Imam Muhammad Ashafa is co-director with Pastor James Wuye of the Interfaith Mediation Center of the Muslim-Christian Dialogue in Kaduna, Kaduna State, Northern Nigeria.

Biography 

As the eldest son of a Muslim scholar and spiritual leader of the Tijaniyya Sufi order from a long line of Imams, Muhammad Ashafa grew up in a conservative environment, eventually following the family vocation and becoming an Imam himself. But unlike his elders, he belongs to a generation influenced by the 1979 Islamic Revolution of Iran, the Saudi Salafi preachers and the Egyptian Muslim Brotherhood, which brought him to join an Islamist group determined to islamize northern Nigeria and drive out non-Muslims. This movement reached its peak during the 80's and 90's.

Muhammad Ashafa went on to become Secretary General of the National Council of Muslim Youth Organizations, an organization promoting debate and confrontation against Christians.
During a confrontation between Christians and Muslims in Zongon Kataf, Muhammad Ashafa lost two cousins and his spiritual mentor, while Secretary General of the Kaduna State chapter for the Youth Christian Association of Nigeria (YCAN) Pastor James Wuye lost his right arm. In 1995, the two former opponents decided to work together and build bridges between their respective communities and founded Interfaith Mediation Center of the Muslim-Christian Dialogue. The organization provide interfaith training to young people in schools and universities, to women, religious leaders and politicians. The center has thus contributed to defusing tensions in the 2002 and 2004 clashes in Kaduna and Yelwa.

INFORMATION GIVEN:
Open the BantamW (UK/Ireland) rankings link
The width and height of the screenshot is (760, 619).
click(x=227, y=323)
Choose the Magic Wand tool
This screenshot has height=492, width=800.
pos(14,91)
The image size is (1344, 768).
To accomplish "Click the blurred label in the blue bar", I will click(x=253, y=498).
* * *
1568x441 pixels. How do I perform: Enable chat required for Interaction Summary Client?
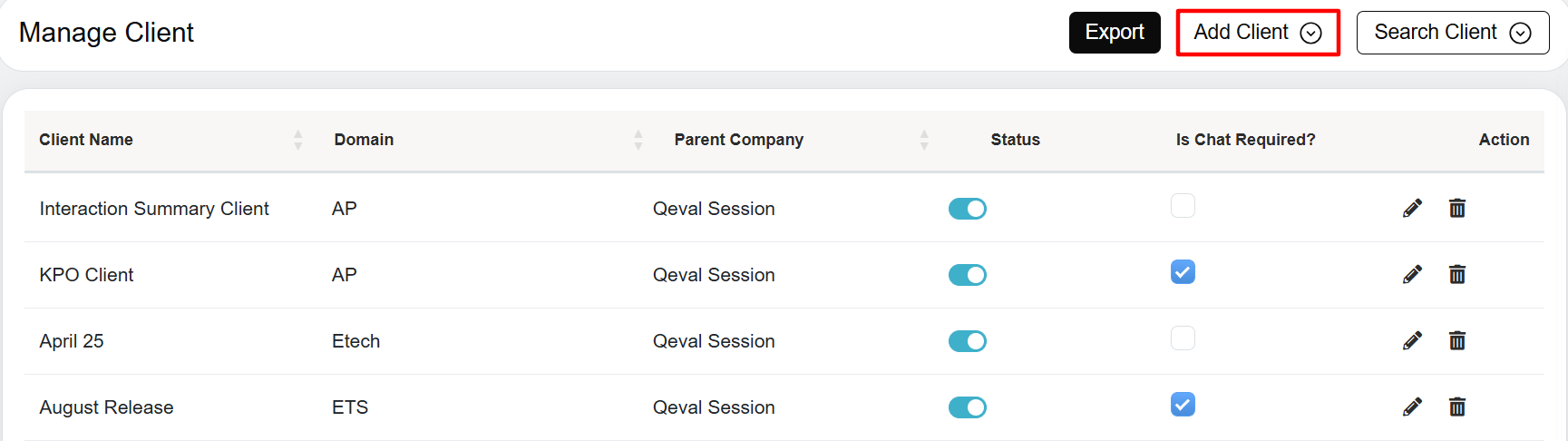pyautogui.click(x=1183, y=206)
* * *
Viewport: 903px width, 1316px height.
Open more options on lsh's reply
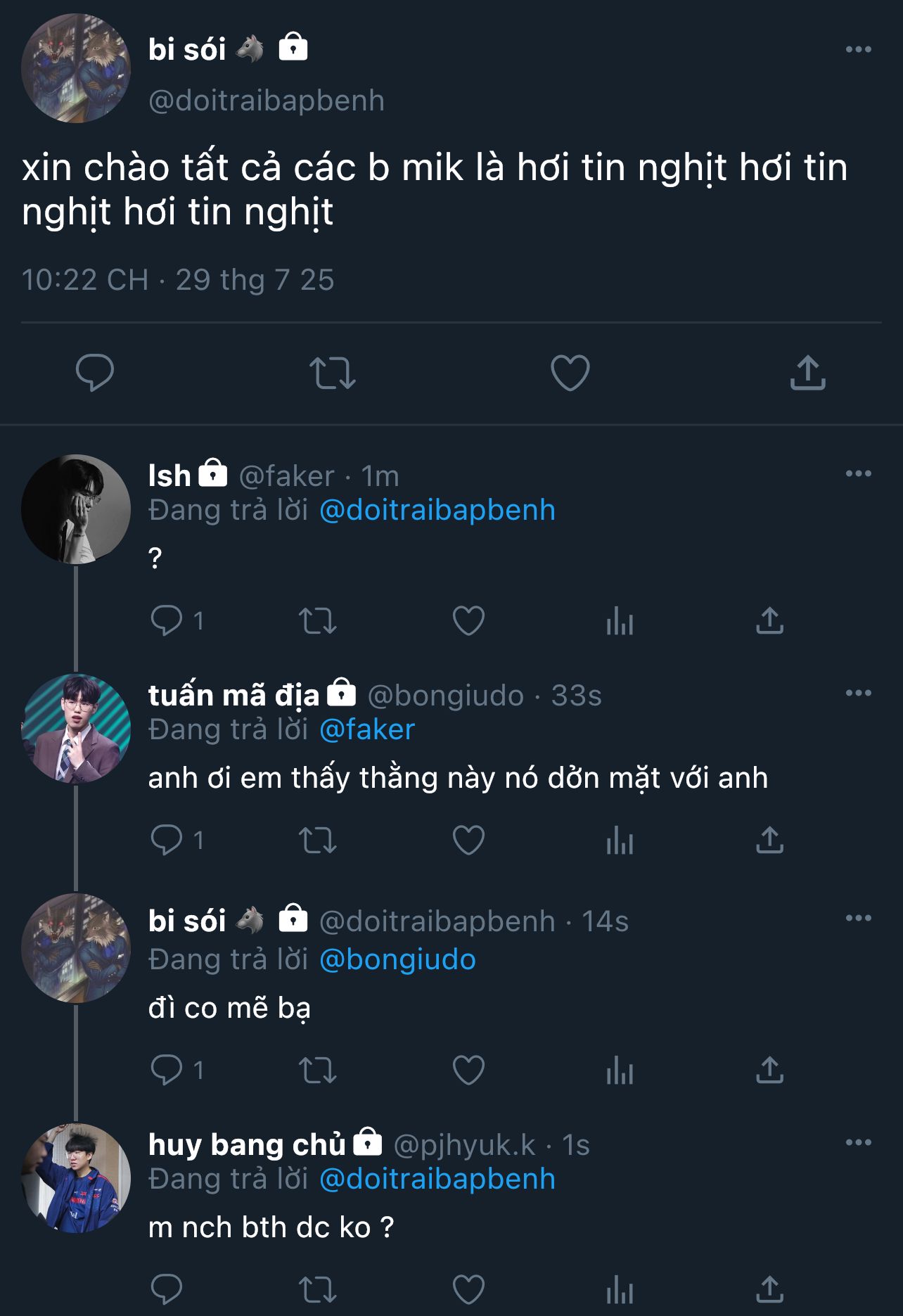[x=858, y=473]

REQUIREMENTS:
**1.** According to the biography of Imam Muhammad Ashafa, what led him to join an Islamist group, unlike his elders?
**2.** Reproduce the part of the records that opens with the line containing "Choose the Magic Wand tool" and closes with the line containing "will click(x=253, y=498).".

SOLUTIONS BY TASK:
**1.** He belonged to a generation shaped by the 1979 Islamic Revolution of Iran, the Saudi Salafi preachers and the Egyptian Muslim Brotherhood. That influence led him to join an Islamist group determined to islamize northern Nigeria and drive out non-Muslims.

**2.**
Choose the Magic Wand tool
This screenshot has height=492, width=800.
pos(14,91)
The image size is (1344, 768).
To accomplish "Click the blurred label in the blue bar", I will click(x=253, y=498).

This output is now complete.